An experimental neurofeedback imaging treatment has emerged for psychiatric patients. Does it work?
In recent years, researchers have begun using functional magnetic resonance imaging (fMRI) not just for better understanding the neural bases of psychiatric illness, but also for experimental treatment of depression, ADHD, anxiety, PTSD, substance use disorder, and schizophrenia with a technique called real-time fMRI neurofeedback.
While rtfMRI-NF has emerged in recent years as a promising experimental intervention, it’s also a costly procedure that requires extensive technical setup to allow for real-time analysis. That’s why a quantitative data review was overdue.
A team of University of Rochester psychologists set out to determine if rtfMRI-NF can help a person regulate neural activity in a way that might improve psychiatric illness: David Dodell-Feder, an assistant professor with dual appointments in the Department of Psychology in the School of Arts & Sciences and the Department of Neuroscience at the University’s Medical Center, together with Emily Dudek, who after graduating from Rochester became Dodell-Feder’s full-time lab manager, looked at 17 relevant studies that included a total of 410 participants. The findings of their meta-analysis have been published in the journal Neuroscience and Biobehavioral Reviews.

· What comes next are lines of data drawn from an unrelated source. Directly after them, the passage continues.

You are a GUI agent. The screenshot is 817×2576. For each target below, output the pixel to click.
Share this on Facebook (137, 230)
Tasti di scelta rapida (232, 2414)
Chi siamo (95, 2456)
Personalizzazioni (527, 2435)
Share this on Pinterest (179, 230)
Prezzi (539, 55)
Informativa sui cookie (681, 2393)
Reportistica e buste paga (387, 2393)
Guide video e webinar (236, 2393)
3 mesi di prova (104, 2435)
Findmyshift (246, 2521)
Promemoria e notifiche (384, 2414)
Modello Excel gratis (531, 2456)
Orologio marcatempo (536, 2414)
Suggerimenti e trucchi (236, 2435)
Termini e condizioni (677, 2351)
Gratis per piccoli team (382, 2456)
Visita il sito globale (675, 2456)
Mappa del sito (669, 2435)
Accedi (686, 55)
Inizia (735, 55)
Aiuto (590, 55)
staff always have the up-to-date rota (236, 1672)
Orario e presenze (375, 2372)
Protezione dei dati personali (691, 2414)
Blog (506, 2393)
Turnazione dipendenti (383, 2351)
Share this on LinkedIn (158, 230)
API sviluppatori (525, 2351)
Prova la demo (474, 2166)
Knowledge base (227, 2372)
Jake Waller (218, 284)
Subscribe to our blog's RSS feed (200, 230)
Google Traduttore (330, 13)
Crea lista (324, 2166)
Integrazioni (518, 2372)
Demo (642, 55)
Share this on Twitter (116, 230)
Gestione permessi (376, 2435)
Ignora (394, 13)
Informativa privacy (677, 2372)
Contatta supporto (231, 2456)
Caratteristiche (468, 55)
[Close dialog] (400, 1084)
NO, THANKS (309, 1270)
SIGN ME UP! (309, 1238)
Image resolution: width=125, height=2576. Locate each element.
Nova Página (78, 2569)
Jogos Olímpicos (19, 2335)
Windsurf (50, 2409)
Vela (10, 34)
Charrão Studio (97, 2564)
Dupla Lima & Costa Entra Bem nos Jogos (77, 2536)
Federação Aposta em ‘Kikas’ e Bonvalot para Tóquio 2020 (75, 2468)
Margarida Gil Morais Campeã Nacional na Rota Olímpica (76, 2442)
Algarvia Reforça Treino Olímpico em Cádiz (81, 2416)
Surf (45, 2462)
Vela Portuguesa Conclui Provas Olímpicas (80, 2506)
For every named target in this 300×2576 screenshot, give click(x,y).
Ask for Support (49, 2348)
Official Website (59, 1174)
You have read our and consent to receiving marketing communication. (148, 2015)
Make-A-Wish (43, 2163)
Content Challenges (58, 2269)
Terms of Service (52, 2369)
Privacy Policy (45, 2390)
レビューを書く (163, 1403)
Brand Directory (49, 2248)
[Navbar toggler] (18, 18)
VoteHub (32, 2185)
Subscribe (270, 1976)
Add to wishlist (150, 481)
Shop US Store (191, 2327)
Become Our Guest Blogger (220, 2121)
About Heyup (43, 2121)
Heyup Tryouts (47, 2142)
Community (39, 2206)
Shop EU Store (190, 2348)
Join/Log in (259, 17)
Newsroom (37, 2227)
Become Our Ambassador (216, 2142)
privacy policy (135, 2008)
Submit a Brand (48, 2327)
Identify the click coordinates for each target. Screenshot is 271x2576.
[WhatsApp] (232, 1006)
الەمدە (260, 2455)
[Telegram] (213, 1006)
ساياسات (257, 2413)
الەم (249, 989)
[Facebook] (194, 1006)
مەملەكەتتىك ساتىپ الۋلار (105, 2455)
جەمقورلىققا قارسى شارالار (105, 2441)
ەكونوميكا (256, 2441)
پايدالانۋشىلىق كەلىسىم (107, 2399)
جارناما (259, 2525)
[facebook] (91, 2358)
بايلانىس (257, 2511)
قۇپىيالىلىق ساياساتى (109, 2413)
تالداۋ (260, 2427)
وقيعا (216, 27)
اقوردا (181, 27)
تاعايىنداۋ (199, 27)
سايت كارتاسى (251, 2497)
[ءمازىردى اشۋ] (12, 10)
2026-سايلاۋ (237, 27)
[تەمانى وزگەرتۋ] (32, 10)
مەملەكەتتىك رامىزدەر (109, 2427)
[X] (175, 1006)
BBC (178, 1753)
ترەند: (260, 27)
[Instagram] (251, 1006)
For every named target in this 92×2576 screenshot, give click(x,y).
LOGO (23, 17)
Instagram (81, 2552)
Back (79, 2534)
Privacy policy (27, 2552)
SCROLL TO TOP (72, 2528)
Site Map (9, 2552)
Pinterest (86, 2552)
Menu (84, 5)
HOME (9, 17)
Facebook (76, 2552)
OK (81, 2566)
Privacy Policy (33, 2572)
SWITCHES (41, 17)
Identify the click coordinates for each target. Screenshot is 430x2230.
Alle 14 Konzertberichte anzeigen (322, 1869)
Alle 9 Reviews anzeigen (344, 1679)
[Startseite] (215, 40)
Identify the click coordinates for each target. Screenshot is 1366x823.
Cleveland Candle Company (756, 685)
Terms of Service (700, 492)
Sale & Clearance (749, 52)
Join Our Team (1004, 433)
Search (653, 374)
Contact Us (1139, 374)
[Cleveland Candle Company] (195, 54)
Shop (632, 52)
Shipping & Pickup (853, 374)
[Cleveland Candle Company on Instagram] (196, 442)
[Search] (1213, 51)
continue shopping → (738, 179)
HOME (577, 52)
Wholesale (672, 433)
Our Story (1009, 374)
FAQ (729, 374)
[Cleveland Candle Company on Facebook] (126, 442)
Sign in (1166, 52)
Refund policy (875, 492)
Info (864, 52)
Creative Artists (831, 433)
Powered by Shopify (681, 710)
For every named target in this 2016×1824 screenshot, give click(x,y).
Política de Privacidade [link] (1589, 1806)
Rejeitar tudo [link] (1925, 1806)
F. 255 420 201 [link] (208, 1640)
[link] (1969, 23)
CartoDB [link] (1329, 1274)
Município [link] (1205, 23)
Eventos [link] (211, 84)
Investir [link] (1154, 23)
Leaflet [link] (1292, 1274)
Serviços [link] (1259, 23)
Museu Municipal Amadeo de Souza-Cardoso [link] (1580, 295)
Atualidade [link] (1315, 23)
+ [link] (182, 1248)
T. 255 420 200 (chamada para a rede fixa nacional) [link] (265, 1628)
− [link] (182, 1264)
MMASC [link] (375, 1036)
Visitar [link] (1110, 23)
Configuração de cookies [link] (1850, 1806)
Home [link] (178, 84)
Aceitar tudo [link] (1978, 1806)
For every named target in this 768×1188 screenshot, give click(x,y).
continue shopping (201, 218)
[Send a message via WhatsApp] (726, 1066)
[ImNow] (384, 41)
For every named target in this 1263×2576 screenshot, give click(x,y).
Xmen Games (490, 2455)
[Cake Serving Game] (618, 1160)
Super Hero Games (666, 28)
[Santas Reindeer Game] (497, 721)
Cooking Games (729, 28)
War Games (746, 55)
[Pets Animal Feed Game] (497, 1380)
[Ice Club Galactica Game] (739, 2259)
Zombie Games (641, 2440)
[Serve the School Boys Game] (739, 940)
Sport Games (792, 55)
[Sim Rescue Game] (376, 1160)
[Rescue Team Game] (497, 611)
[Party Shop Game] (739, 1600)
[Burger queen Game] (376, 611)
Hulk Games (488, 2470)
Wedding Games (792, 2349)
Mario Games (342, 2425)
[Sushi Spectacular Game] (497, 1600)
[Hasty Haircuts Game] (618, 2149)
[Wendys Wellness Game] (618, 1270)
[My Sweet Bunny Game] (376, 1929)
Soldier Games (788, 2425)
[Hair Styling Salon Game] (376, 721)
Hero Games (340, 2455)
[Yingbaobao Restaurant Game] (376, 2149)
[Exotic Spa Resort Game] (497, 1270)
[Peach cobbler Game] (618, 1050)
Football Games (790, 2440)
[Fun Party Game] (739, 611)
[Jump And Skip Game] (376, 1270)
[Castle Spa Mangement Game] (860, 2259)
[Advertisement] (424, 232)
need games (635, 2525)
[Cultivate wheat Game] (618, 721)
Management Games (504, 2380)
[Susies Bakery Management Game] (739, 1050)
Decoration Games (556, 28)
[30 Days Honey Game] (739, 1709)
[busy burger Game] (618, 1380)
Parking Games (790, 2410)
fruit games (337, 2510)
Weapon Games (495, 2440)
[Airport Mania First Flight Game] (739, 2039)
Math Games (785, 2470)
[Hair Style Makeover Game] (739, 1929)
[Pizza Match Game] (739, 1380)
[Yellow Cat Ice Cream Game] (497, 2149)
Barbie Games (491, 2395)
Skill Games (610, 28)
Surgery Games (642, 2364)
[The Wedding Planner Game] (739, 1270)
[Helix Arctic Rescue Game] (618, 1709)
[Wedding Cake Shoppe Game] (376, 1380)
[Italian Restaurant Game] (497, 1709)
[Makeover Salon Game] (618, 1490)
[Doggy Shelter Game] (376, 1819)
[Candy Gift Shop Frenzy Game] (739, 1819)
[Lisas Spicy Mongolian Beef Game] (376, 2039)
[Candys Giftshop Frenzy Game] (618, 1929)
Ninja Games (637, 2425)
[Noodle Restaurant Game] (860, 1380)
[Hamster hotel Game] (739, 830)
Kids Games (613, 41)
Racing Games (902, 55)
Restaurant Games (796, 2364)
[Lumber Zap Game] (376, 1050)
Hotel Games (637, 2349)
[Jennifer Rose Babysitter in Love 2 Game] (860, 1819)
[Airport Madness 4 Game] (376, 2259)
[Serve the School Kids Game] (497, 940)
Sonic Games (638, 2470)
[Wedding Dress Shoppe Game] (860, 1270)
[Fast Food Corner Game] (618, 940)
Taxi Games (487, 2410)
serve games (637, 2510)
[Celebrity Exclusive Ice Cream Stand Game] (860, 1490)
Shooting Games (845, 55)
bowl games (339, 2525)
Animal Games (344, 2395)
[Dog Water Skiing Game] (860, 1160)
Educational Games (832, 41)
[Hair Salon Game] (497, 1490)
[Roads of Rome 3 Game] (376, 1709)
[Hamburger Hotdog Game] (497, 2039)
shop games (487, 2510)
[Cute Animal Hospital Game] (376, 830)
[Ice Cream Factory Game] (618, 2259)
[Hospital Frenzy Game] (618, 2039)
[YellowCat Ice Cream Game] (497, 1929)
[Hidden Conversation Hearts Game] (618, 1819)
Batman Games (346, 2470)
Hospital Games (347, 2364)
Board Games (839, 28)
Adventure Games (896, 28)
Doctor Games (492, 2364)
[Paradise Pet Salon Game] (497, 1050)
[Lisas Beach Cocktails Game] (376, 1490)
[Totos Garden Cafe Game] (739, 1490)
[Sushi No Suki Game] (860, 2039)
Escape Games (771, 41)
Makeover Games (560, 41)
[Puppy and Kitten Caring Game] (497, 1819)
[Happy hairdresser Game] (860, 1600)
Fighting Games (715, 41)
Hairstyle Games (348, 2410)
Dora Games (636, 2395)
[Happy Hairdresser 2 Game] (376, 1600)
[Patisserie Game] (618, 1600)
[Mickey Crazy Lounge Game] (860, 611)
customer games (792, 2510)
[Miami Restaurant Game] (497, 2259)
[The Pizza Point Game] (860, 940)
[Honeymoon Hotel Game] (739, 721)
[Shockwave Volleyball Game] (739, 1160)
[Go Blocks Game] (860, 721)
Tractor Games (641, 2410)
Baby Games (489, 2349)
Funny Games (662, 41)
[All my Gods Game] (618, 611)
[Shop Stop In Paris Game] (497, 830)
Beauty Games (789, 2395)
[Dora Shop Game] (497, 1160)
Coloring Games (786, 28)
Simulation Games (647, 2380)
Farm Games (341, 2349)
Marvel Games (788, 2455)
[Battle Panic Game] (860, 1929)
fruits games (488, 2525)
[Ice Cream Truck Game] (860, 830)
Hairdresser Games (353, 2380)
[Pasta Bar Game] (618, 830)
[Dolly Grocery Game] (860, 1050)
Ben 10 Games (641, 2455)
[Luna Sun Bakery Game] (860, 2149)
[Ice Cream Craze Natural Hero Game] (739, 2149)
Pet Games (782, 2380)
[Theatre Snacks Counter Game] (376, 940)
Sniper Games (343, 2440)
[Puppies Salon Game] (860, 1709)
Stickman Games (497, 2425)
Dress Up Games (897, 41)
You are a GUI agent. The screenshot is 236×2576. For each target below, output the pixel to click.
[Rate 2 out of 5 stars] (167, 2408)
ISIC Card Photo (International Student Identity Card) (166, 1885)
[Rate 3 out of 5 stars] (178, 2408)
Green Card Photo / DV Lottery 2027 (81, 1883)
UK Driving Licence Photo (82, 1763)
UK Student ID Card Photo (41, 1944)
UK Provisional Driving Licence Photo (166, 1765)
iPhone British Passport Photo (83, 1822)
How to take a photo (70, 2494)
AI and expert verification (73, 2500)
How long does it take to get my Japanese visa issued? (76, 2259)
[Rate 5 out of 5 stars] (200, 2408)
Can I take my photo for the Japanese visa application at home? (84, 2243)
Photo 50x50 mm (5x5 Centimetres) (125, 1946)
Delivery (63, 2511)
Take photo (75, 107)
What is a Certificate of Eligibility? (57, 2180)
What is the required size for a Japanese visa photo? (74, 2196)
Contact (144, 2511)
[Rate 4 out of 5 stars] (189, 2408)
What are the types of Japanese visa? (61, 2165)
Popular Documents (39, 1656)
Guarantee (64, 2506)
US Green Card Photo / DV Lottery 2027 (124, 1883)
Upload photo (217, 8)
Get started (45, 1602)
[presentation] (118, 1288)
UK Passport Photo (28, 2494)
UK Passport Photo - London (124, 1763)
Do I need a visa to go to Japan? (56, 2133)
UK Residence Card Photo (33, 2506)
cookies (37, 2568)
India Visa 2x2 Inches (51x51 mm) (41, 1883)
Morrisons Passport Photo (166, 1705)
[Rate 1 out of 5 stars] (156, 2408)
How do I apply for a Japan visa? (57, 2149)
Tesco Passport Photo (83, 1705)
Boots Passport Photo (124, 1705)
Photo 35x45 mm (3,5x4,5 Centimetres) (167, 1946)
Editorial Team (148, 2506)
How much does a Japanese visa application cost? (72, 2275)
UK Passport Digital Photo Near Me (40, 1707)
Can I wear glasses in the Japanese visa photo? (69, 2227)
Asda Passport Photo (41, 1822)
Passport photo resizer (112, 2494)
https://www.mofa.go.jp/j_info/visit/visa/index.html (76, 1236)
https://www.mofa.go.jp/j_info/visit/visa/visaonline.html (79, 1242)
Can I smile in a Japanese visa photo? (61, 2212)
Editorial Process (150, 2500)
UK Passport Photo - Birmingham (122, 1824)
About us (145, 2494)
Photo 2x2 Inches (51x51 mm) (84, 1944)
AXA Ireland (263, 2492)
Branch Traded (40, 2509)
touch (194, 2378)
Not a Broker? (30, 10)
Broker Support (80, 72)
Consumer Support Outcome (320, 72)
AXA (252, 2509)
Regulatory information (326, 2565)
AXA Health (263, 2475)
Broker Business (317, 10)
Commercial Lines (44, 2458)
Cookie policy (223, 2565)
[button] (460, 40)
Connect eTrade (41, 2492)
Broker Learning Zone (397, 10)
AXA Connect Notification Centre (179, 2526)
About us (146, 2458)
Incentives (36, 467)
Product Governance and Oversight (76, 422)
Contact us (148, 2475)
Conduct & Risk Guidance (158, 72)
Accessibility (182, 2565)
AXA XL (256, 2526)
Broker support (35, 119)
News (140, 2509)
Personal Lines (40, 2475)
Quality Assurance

According to lead author Dudek, their review found that when people were shown their own brain patterns in real time, they were able to regulate activity in specific regions of the brain. “This training, known as neurofeedback, offers an exciting and novel treatment method for psychiatric illness.”
Coauthor Dodell-Feder agrees that the findings are “very promising,” especially because there are very few treatments, psychopharmacological included, that specifically target neural circuits known to contribute to psychopathology.
Yet, there are caveats: the data show less clear evidence that volitional control over the brain regions targeted by neurofeedback translates to an improvement in a person’s symptoms or cognitive impairments. For example, when analyzing the impact of rtfMRI-NF on symptoms, the team found an approximately 60 percent chance that a randomly selected person who received rtfMRI-NF showed improvement in symptoms compared to a randomly selected person who received a placebo procedure.
“It’s not a slam dunk,” says Dodell-Feder, whose main research focuses on how humans navigate the social world and how those processes go awry in people with schizophrenia.
Moreover, the analysis of publication bias—that’s the team’s attempt to estimate whether there are other studies that have not been published and which may have failed to find an impact of rtfMRI-NF on symptoms—suggests that the positive effect on symptoms may even be smaller than 60 percent.
The team analyzed symptom and cognition data in a variety of ways, and some analyses, especially those that looked at outcomes over a wide spread of mental illnesses—such as anxiety, depression, and psychosis—were more favorable. For example, they found clearer evidence that rtfMRI-NF may improve a person’s responses to aversive situations or context, such as fear, anxiety, and loss.
For their meta-analysis, Dodell-Feder and Dudek evaluated rtfMRI-NF in two contexts: first when participants were regulating their brain’s response while receiving neurofeedback in so-called training sessions, and second when participants were regulating without neurofeedback in so-called transfer sessions to see if the previously learned regulation could be maintained in daily life.
Indeed, patients across a range of mental illnesses were able to use a neurofeedback signal delivered through rtfMRI to self-regulate neural activity in the targeted region. Next, the team examined whether people can truly learn to control certain brain regions and whether they can regulate the targeted regions even when neurofeedback is not available.
“Ultimately we want people to be able to take what they learn in the scanner during the training sessions to use in their day-to-day life,” says Dodell-Feder. “If they can do that, it shows that the neurofeedback is meaningful, that they are taking something away from it, and that they can now apply that experience—even without neurofeedback.”
The analysis of so-called transfer scans—taken at a follow-up session—found that participants were able to intentionally control targeted brain regions even in the absence of a neurofeedback signal. The data indicated that while rtfMRI-NF has a moderate impact on targeted regions during training, that impact increases later when the neurofeedback signal is not provided.
“We believe this provides relatively strong evidence that volitional control over neural processes that are specifically targeted during training is possible,” says Dudek, who is now a clinical research coordinator at the Brain Injury Research Center of Mount Sinai in New York City. “This volitional control was also present in contexts in which no feedback was provided.”
Together, the data suggest a positive impact of rtfMRI-NF on brain and behavioral outcomes, although more research is needed to determine how exactly it works, under what circumstances, and for whom specifically, says Dodell-Feder.
That’s why he has embarked with J. Steven Lamberti, a professor in the Department of Psychiatry at the University’s Medical Center, and a team of graduate students on Rochester’s own rtfMRI-NF study that seeks to train people with schizophrenia to self-regulate regions of the brain that are important for social information processing. The study is ongoing and early results, while still limited in number, look promising.